Du village à la République
de Alexis Thambwe-Mwamba

critiqué par Débézed, le 30 décembre 2021
(Besançon - 76 ans)


La note:  étoiles
Autobiographie d'Alexis Thambwe-Mwamba
« J’ai dirigé la troisième entreprise minière du Congo. Nul homme politique de ma génération n’a chapeauté autant de ministères que moi. En devenant président du Sénat, je suis conscient d’occuper une des plus hautes charges de l’Etat ». En juillet 2019, alors qu’il est nommé à cette haute charge, Alexis Thambwe-Mwamba sait qu’il est arrivé au sommet de sa carrière, qu’il a obtenu son bâton de maréchal, que le moment est venu pour lui de jeter un regard sur son parcours, sur sa vie, sur sa carrière, d’écrire ce qu’il a vu, fait, ne pas pu faire, que le moment de transmettre est arrivé.

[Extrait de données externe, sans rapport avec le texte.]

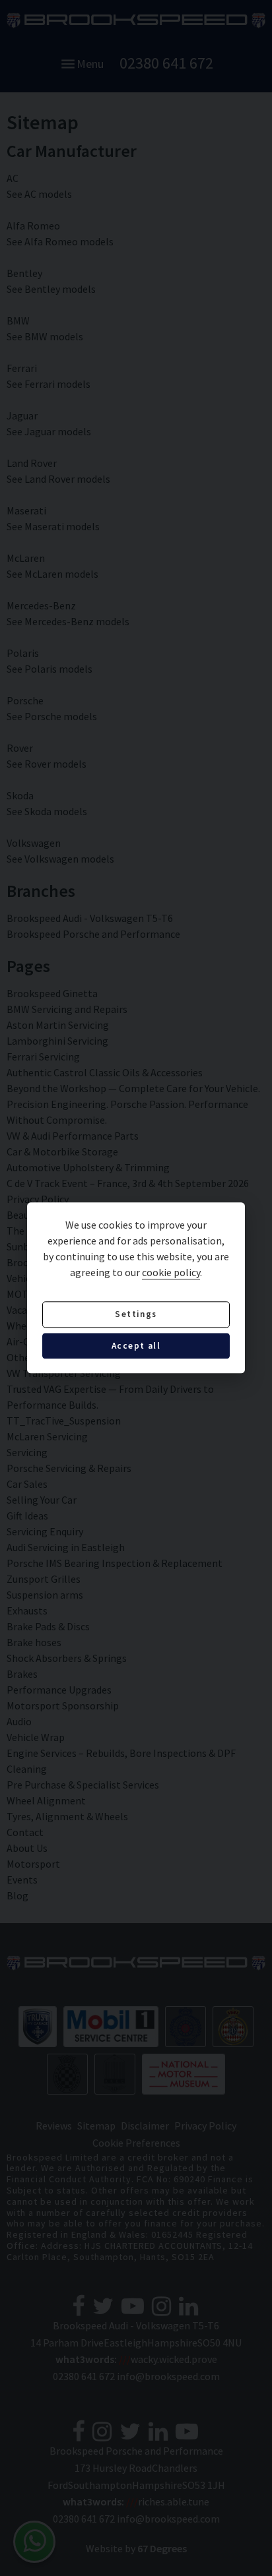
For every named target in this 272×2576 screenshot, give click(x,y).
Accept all (136, 1345)
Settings (135, 1314)
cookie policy (171, 1272)
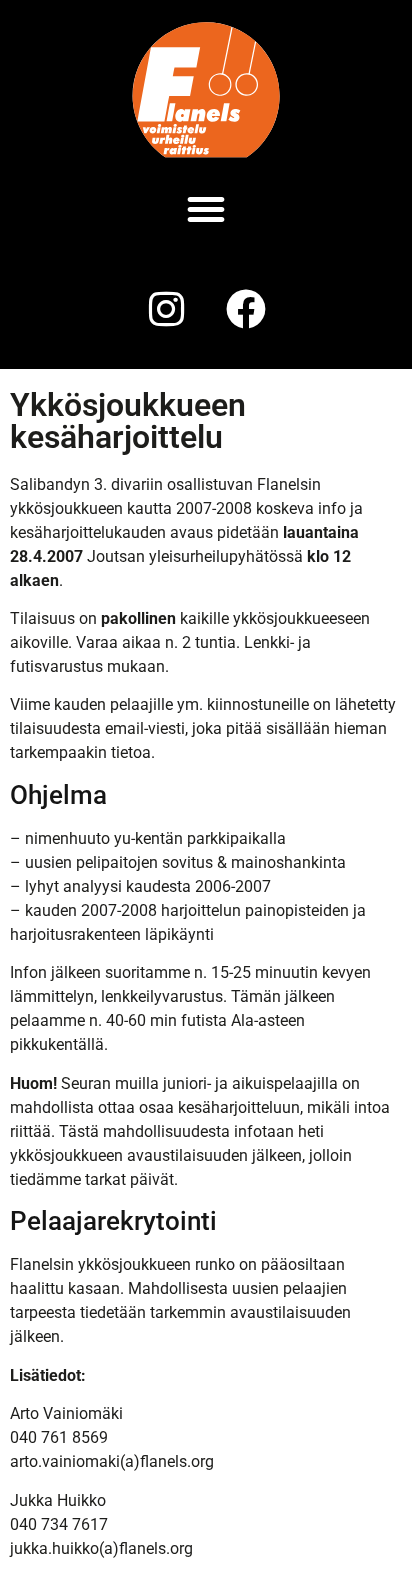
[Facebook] (246, 309)
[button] (206, 209)
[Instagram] (166, 309)
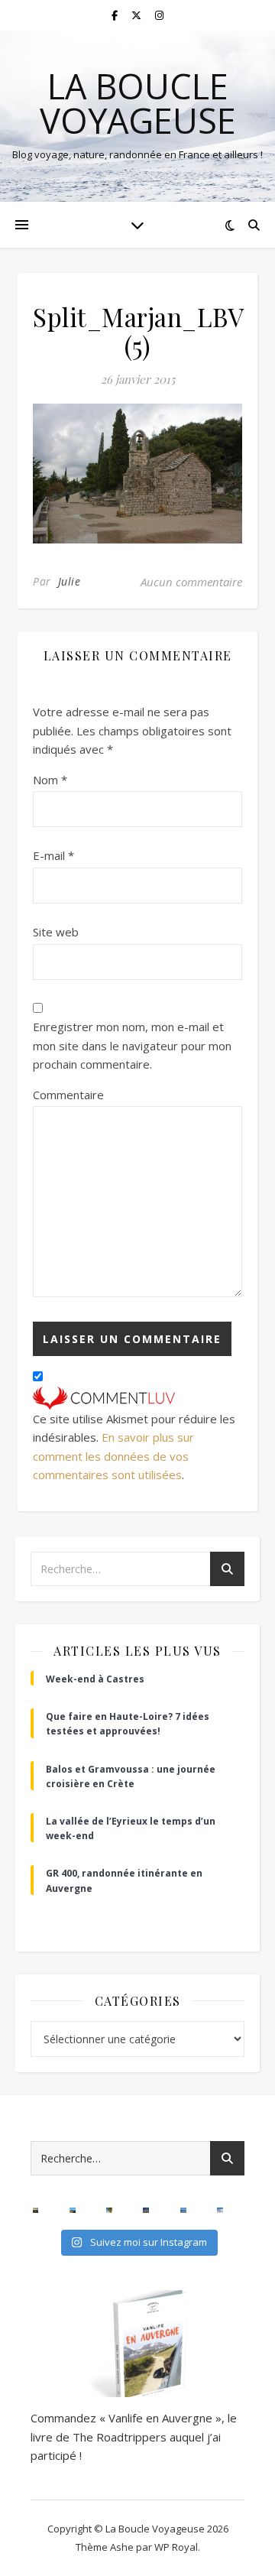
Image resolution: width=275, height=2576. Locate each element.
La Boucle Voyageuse (138, 103)
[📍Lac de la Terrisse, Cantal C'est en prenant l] (73, 2211)
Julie (69, 581)
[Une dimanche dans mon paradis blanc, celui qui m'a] (220, 2211)
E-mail (53, 855)
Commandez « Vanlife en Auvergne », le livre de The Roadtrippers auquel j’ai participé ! (134, 2436)
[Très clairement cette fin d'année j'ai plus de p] (146, 2211)
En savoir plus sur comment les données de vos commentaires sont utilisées (113, 1455)
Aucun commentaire (191, 581)
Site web (56, 931)
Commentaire (68, 1094)
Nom (50, 779)
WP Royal (176, 2547)
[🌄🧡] (36, 2211)
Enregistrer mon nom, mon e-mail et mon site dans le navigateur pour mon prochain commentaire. (132, 1045)
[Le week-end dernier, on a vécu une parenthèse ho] (109, 2211)
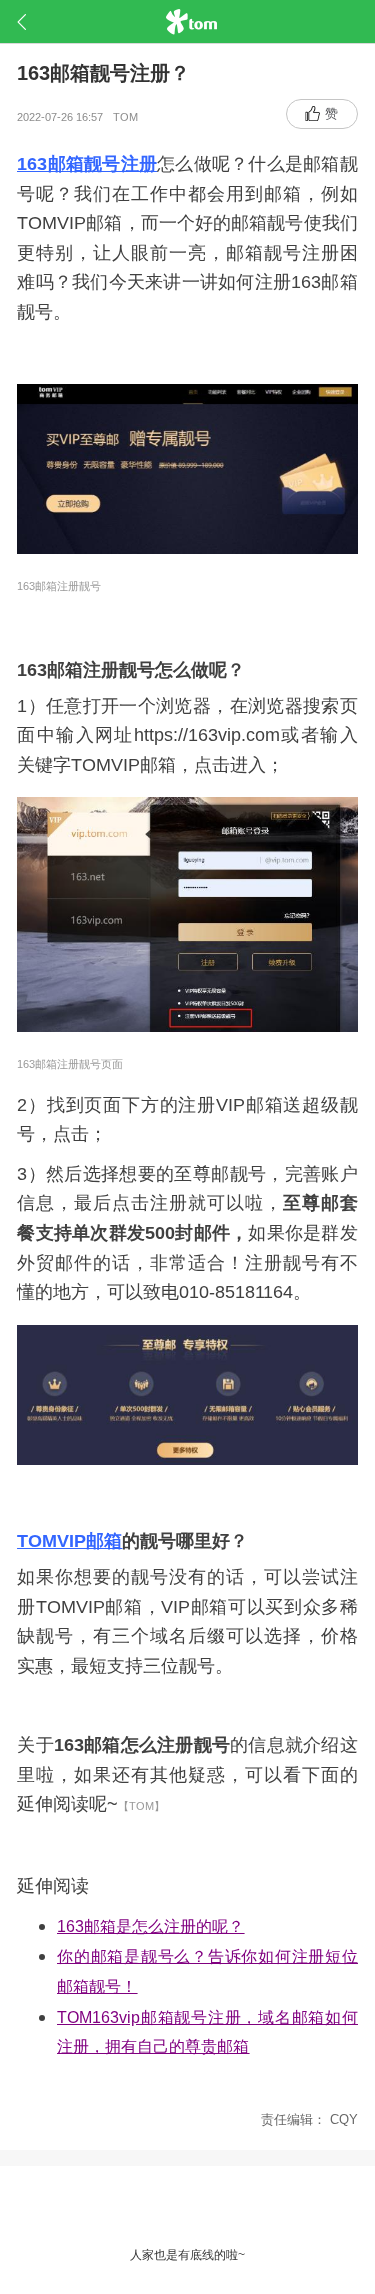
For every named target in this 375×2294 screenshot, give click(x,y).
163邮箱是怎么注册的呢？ (150, 1926)
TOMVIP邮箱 (69, 1541)
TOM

Il est né en 1943 dans la province de Maiema à l’est du pays d’un père chef de tribu et dune mère très préoccupée par son éducation et son instruction. Il a fréquenté l’école musulmane locale pendant deux ans avant d’intégrer le séminaire catholique dans une ville plus lointaine, puis l’université à Kinshasa. Quand il obtient son diplôme universitaire, il fait partie des rares autochtones à détenir ce grade, il est vite repéré par une grande entreprise qui a besoin de cadres locaux. Il intègre donc le Groupe Empain dont il grimpe très rapidement les échelons hiérarchiques. Le groupe lui octroie même une bourse pour qu’il poursuive des études universitaires en Belgique dont il revient avec plusieurs diplômes qu’il complète par un autre de l’Université du Burundi où enseigne des universitaires belges.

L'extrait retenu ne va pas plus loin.